In Torres v. Texas Department of Public Safety the U.S. Supreme Court held 5-4 that Congress’s war powers allow it to subject non-consenting states to money damages lawsuits under the Uniformed Services Employment and Reemployment Rights Act (USERRA).  

While deployed in Iraq, Le Roy Torres was exposed to toxic burn pits which caused him to have health problems and no longer be able to work in his old job as a state trooper. He asked his former employer, Texas Department of Public Safety (Texas), to reemploying him in a different role, which it refused to do so.

Torres sued Texas claiming it violated USERRA’s mandate that state employers re-hire returning servicemembers, use “reasonable efforts” to accommodate a service-related disability, or find an “equivalent” position if a disability prevents the veteran from holding his or her prior position. Invoking sovereign immunity, Texas claimed it can’t be sued under USERRA.

In an opinion written by Justice Breyer the Court held that Texas waived its sovereign immunity.

Congress enacted USERRA as part of its U.S. Constitution Article I authority “[t]o raise and support Armies” and “[t]o provide and maintain a Navy.” Sovereign immunity prevents courts from hearing a suit brought by any person against a nonconsenting State. But there are many exceptions to sovereign immunity, including “structural waivers.” As relevant to this case, Justice Breyer stated that per Alden v. Maine (1999) states may be sued if they agreed their sovereignty would yield as part of the “plan of the Convention,” that is, if “the structure of the original Constitution itself” reflects a waiver of states’ sovereign immunity.

In PennEast Pipeline Co. v. New Jersey (2021) the Courtarticulated the test for structural waiver as whether the federal power at issue is “complete in itself, and the States consented to the exercise of that power—in its entirety—in the plan of the Convention.’”

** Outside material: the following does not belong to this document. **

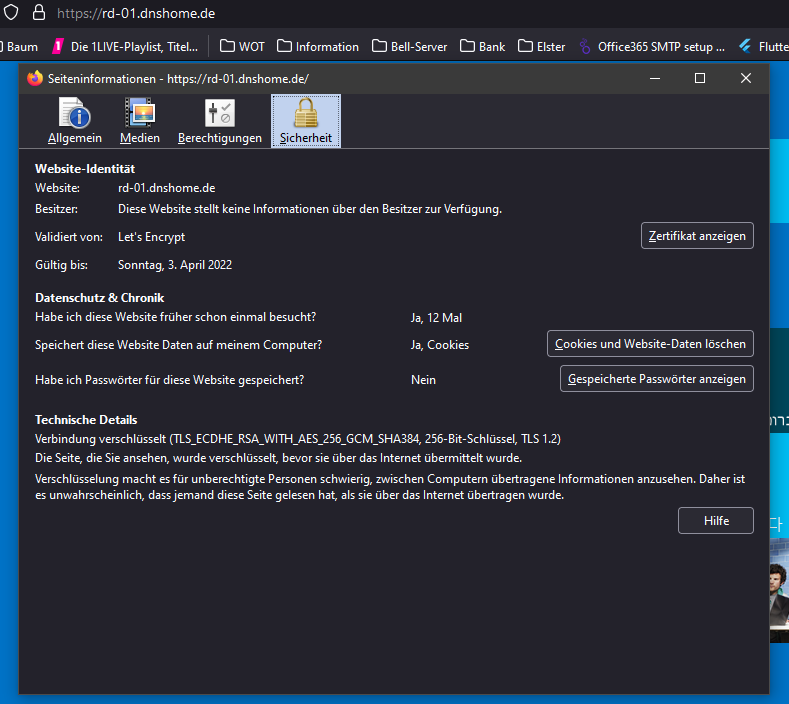Switch to the Medien panel
The image size is (789, 704).
140,121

According to Justice Breyer, the Constitution’s text, history, and Supreme Court precedent demonstrate that “when the States entered the federal system, they renounced their right to interfere with national policy” in the area of war.

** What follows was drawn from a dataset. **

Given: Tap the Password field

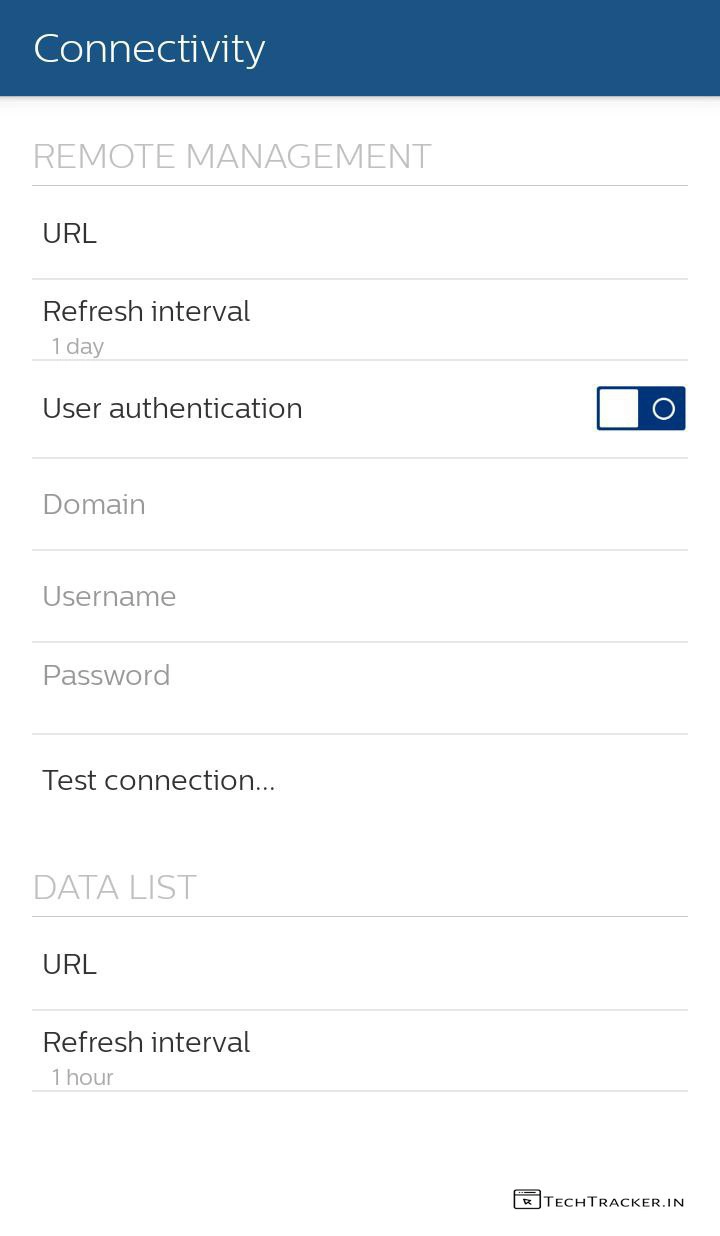Looking at the screenshot, I should click(x=106, y=676).
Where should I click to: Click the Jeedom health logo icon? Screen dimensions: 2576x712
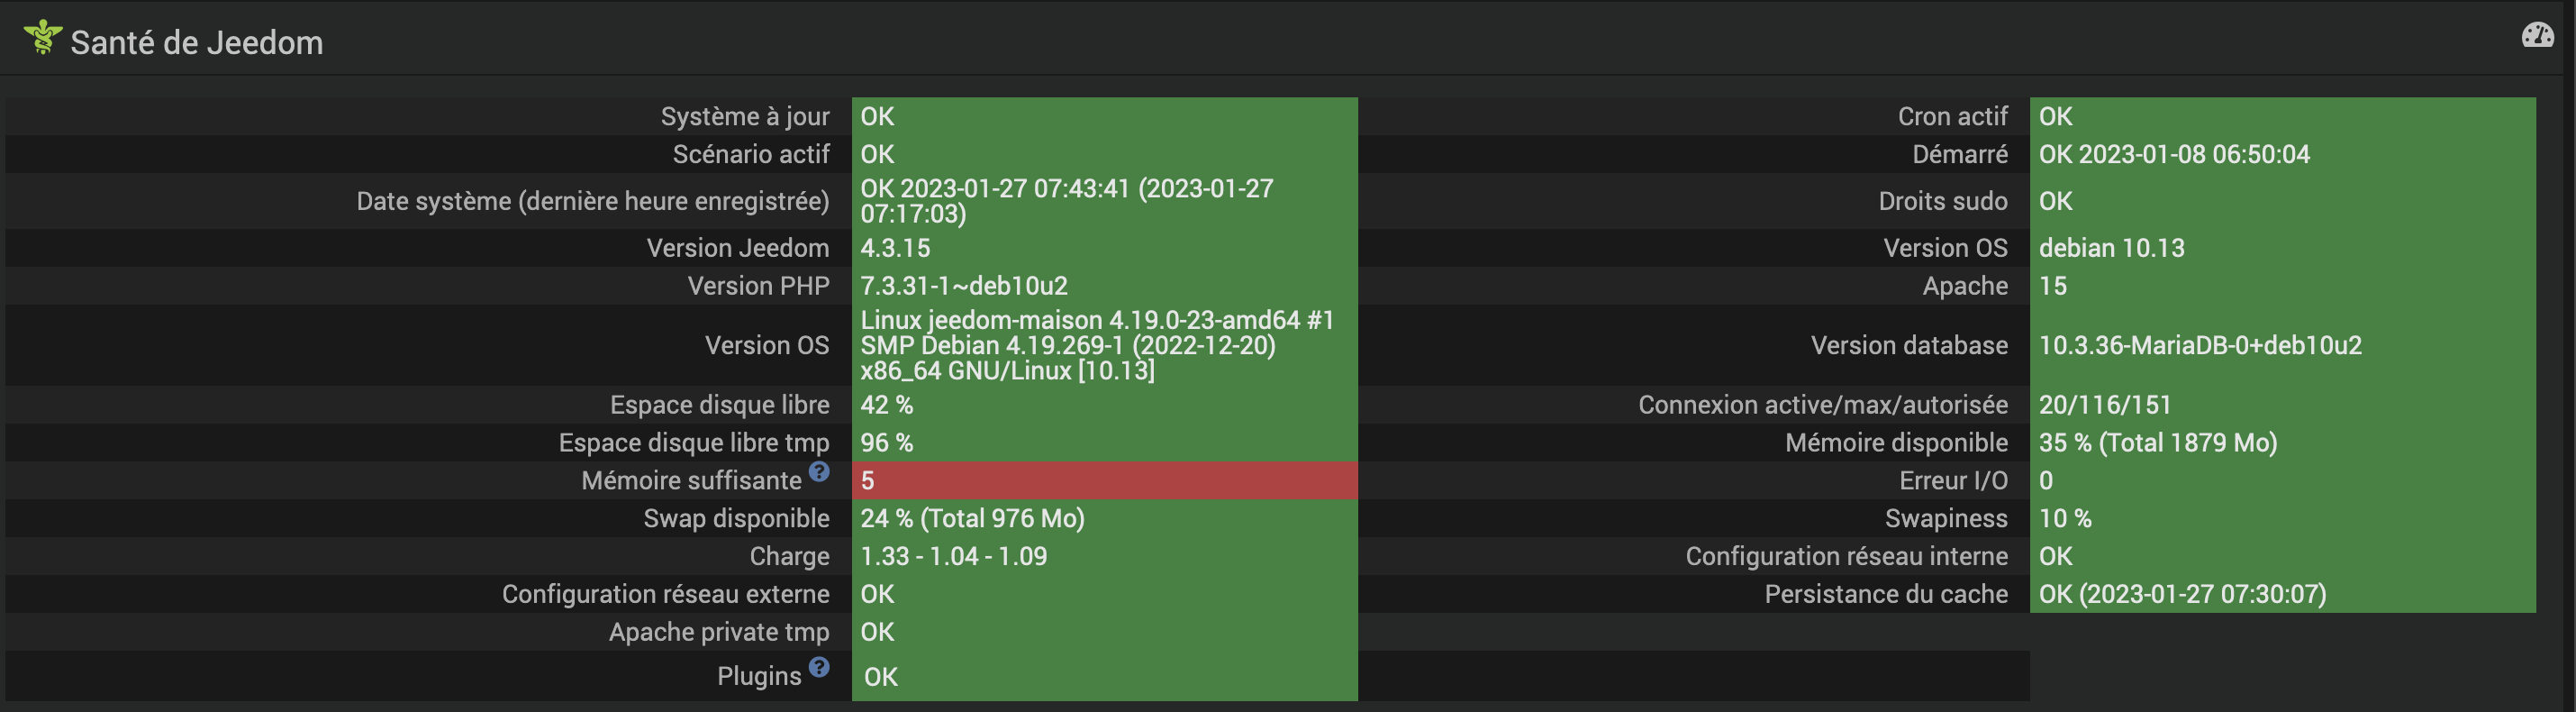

Regarding text, the Court noted that “across several Articles,” the Constitution “strongly suggests a complete delegation of authority to the Federal Government to provide for the common defense.” “The Constitution also divests the States of like power. States may not ‘engage in War, unless actually invaded,’ ‘enter into any Treaty,’ or ‘keep Troops, or Ships of War in time of Peace.’”

History, the Court reasoned, “teaches the same lesson.” “The Founders recognized, first and foremost, ‘that the confederation produced no security agai[nst] foreign invasion; congress not being permitted to prevent a war nor to support it by the[ir] own authority,’ because Congress lacked the power to marshal and maintain a fighting force ‘fit for defence.’”

Finally, an “unbroken line of precedents” supports the conclusion “Congress may legislate at the expense of traditional state sovereignty to raise and support the Armed Forces.”

Justices Thomas, joined by Justices Alito, Gorsuch, and Barrett dissented. “Today, by adopting contrived interpretations of Alden and the recent decision in PennEast, the Court holds that at least two (and perhaps more) Article I ‘war powers’ do, in fact, include ‘the power to subject nonconsenting States to private suits for damages in state courts,’ . . .  and that Congress has exercised that power by enacting [USERRA]. Alden should have squarely foreclosed that holding.”